## START TASK INPUT

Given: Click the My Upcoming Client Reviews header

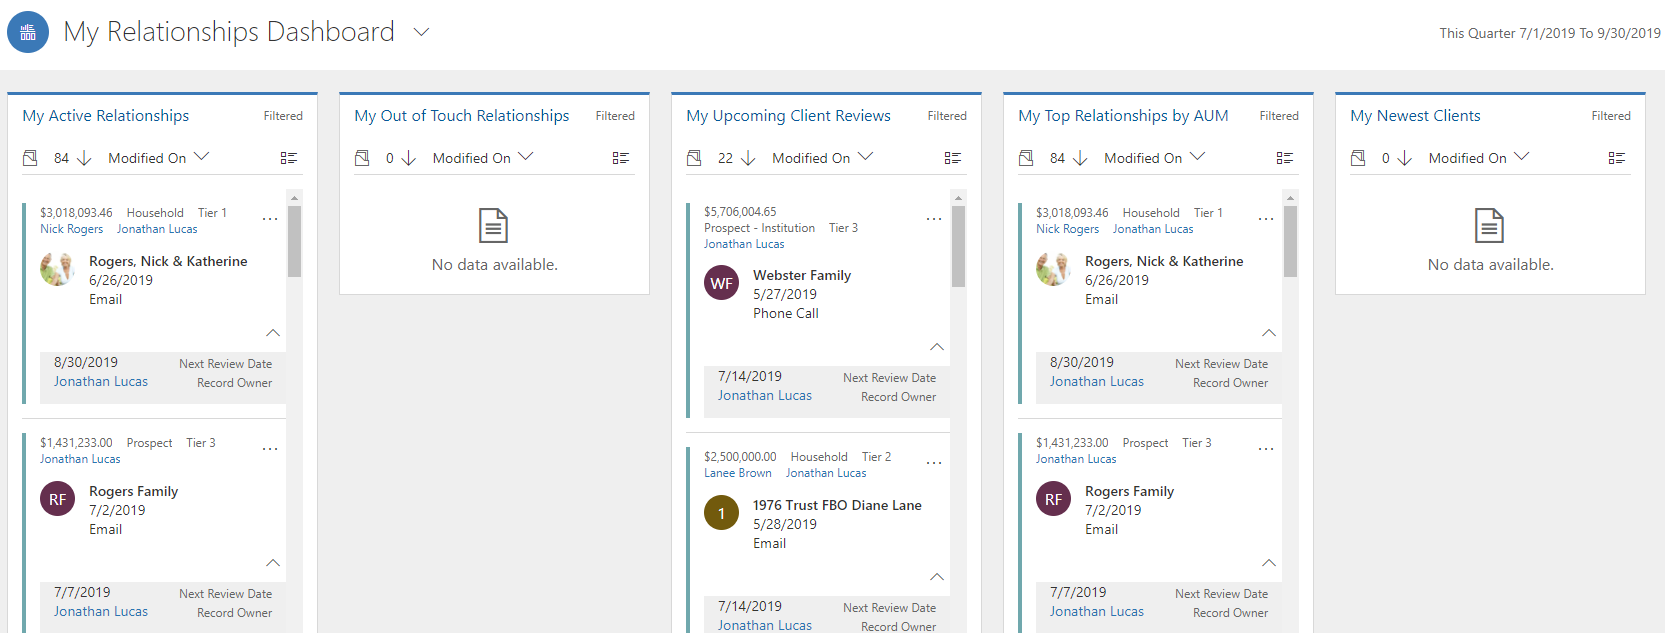Looking at the screenshot, I should point(788,116).
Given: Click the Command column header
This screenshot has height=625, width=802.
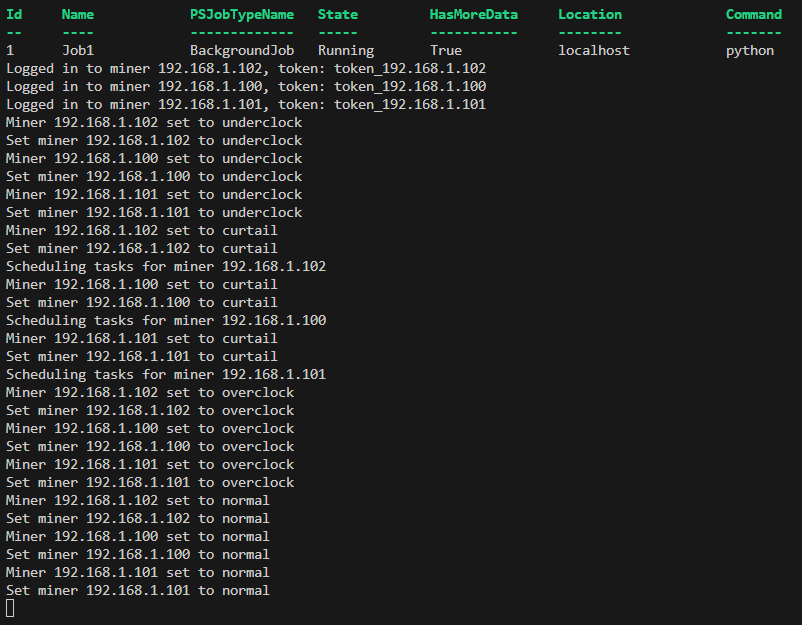Looking at the screenshot, I should point(754,14).
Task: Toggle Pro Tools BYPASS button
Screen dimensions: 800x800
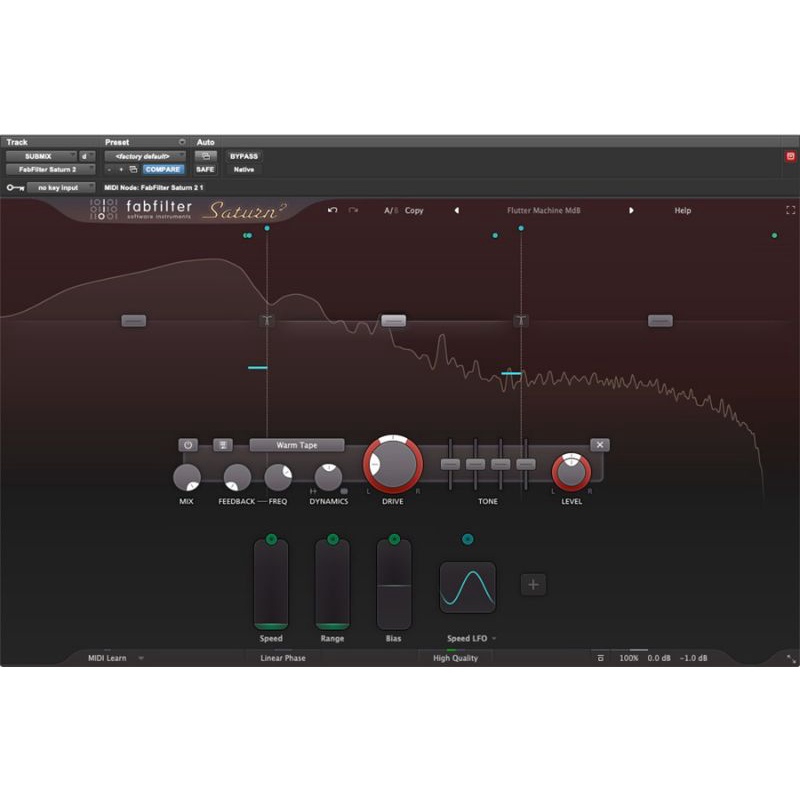Action: pos(243,156)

## END TASK INPUT

EXERCISE TASK → Reproduce all of the data above word for word, omitting the pictures.

FINISHED ANSWER →
Given: Click the My Upcoming Client Reviews header

Looking at the screenshot, I should point(788,116).
Given: Click the Command column header
This screenshot has height=625, width=802.
Looking at the screenshot, I should point(754,14).
Task: Toggle Pro Tools BYPASS button
Screen dimensions: 800x800
Action: pos(243,156)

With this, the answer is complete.